You see, endurance is my jam. Running (about 30 trail and road marathons and ultras) and backpacking (I thru-hiked the Pacific Crest Trail in 2010 and the Appalachian Trail in 2015) have been a constant passion for over a decade. Having those experiences under my belt, I knew I needed an endurance adventure to clear my head, after the time spent behind a desk. A brief trip to Alaska earlier this summer became the last straw: After two weeks of sticking to a demanding, but not a tedious schedule, I could not picture returning to the nine-to-five life.

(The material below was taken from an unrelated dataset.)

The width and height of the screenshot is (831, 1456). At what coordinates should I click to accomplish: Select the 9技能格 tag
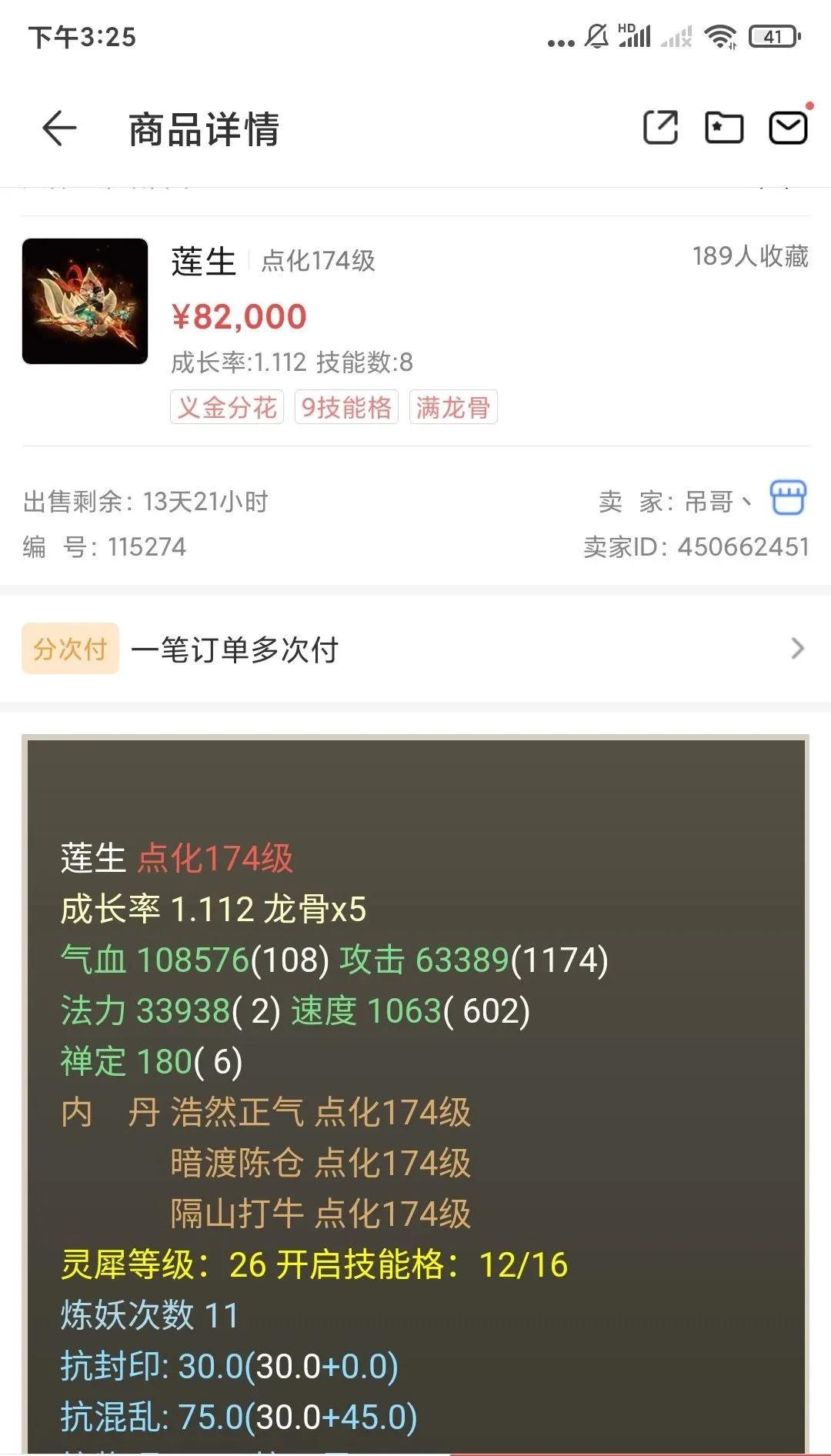346,409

Choosing the Camino de Santiago (Way of St. James, Route of Santiago de Compostela), a hiking route in Spain, came naturally. The former Catholic pilgrimage, now a popular hiking and cycling system of trails, takes an average person about a month to complete, is easy to navigate, and is rumored to be very affordable.
I will be walking the Camino Frances, the most popular route that runs from Saint Jean Pied de Port in southern France to Santiago de Compostela near the Atlantic coast of Spain. All of that sounds like a recipe for a quick and easy getaway, something to clear my mind and crush some miles. Trail therapy. Endurance rebirth.
If completing the PCT and the AT taught me anything, it would be accepting every trail for what it is, trying to figure out the unique challenges and opportunities each time, without trying to fit the current experience into neat boxes of former ones. While I intend to complete the Camino in less than a month (most likely in three weeks), I am looking forward to staying in albergues (hostels), the proximity of civilization, and the availability of fresh food and beverages.
Bring it on!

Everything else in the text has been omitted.